*EXERCISE:*
Only the lines containing "will" belong in the answer; find them in the material below.

[DATA LISTING]

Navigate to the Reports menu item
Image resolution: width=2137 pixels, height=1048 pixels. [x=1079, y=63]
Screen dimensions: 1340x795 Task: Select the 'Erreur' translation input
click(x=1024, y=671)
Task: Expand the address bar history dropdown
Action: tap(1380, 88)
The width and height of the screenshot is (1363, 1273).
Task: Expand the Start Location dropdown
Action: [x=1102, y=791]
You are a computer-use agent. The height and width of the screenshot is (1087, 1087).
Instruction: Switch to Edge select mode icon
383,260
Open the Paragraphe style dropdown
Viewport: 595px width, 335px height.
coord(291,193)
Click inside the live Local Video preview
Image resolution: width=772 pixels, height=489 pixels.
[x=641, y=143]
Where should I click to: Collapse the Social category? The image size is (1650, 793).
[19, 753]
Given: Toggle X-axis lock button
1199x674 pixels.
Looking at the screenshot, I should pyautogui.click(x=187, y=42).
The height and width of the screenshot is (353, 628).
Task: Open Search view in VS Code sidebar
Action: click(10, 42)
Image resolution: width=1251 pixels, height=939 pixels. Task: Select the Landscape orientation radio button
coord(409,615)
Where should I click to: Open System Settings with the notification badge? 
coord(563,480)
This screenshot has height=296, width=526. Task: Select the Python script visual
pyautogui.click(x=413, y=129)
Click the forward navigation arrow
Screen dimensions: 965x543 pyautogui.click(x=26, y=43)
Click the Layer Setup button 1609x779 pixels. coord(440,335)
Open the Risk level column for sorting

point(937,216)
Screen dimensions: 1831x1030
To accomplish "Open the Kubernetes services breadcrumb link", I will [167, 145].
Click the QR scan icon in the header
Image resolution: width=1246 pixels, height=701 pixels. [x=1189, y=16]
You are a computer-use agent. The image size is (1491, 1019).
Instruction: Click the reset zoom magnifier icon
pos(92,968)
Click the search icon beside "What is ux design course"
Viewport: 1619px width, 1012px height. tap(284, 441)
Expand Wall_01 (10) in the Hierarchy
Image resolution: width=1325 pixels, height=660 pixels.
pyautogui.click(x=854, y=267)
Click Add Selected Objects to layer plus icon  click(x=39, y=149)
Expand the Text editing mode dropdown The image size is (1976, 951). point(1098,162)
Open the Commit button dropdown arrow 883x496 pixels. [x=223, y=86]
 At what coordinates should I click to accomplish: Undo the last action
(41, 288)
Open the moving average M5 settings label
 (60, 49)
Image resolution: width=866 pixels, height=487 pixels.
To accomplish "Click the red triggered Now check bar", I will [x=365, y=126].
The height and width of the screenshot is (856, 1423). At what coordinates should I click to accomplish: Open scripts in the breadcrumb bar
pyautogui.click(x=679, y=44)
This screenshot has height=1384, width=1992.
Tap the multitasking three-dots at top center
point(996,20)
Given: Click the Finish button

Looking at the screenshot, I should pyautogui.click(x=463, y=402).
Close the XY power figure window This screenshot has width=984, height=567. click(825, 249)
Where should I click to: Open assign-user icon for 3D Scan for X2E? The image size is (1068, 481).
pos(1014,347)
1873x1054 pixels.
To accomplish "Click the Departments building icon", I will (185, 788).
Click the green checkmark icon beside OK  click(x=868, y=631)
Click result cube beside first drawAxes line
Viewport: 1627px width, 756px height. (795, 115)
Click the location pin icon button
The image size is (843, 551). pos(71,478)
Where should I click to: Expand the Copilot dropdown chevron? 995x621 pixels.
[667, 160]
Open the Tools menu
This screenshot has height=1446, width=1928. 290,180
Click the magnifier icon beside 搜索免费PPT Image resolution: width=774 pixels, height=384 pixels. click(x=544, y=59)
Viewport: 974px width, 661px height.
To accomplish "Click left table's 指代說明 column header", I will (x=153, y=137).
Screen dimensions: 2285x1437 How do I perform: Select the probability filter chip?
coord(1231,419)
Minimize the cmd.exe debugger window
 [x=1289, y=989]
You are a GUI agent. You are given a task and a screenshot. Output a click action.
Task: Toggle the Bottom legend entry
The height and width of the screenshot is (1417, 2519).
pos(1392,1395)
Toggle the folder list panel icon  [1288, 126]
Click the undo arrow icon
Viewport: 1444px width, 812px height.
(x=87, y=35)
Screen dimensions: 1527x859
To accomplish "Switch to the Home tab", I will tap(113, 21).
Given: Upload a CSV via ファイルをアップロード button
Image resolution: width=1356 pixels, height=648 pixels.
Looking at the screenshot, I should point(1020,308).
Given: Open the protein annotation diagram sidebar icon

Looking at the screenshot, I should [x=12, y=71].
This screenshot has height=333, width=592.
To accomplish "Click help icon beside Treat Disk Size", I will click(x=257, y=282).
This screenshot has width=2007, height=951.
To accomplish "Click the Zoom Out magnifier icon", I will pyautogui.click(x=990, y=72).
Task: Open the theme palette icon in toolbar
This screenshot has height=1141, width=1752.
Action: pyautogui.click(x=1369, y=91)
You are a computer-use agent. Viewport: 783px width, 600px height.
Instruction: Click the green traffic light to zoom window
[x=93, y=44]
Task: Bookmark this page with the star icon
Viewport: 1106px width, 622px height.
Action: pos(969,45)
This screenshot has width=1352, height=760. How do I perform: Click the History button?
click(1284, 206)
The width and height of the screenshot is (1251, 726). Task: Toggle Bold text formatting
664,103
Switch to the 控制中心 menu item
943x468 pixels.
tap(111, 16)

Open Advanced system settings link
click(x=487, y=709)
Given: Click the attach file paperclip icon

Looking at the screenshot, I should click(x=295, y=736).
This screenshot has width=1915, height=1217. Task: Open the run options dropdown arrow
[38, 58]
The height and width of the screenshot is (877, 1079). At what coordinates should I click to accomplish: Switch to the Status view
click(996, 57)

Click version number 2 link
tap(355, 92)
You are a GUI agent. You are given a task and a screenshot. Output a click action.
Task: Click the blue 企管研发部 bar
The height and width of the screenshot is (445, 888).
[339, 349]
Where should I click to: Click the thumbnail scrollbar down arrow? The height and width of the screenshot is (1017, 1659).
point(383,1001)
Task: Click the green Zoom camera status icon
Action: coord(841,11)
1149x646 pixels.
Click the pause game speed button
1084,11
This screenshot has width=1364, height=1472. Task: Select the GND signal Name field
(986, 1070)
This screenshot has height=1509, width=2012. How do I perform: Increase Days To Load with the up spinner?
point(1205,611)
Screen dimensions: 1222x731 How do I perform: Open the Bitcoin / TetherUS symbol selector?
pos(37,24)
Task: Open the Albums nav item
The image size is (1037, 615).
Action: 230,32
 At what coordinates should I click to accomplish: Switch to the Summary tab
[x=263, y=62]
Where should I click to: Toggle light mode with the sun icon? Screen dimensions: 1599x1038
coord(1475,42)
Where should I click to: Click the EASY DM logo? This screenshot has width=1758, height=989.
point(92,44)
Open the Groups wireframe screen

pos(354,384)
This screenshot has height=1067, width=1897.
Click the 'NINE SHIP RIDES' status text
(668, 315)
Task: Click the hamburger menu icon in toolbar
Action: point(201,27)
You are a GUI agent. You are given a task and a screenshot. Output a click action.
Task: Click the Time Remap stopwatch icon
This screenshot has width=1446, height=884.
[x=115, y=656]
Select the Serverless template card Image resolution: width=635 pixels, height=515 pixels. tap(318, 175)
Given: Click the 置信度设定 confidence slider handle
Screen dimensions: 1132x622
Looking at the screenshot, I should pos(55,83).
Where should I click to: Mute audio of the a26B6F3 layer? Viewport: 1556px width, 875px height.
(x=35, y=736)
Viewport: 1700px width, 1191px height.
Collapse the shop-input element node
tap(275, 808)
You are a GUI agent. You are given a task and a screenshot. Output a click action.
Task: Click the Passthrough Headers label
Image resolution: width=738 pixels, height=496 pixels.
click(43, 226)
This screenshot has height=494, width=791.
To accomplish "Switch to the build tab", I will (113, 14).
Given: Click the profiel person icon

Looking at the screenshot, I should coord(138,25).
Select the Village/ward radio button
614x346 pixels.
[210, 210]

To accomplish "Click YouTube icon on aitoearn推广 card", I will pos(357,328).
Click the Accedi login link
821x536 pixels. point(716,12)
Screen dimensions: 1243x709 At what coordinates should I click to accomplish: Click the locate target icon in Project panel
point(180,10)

[/DATA LISTING]

*OUTPUT FOR THIS EXERCISE:*
To accomplish "Open the Kubernetes services breadcrumb link", I will [167, 145].
To accomplish "Click the red triggered Now check bar", I will [x=365, y=126].
To accomplish "Click the Departments building icon", I will (185, 788).
To accomplish "Click left table's 指代說明 column header", I will (x=153, y=137).
To accomplish "Switch to the Home tab", I will tap(113, 21).
To accomplish "Click help icon beside Treat Disk Size", I will click(x=257, y=282).
To accomplish "Click the Zoom Out magnifier icon", I will pyautogui.click(x=990, y=72).
To accomplish "Switch to the build tab", I will (113, 14).
To accomplish "Click YouTube icon on aitoearn推广 card", I will pos(357,328).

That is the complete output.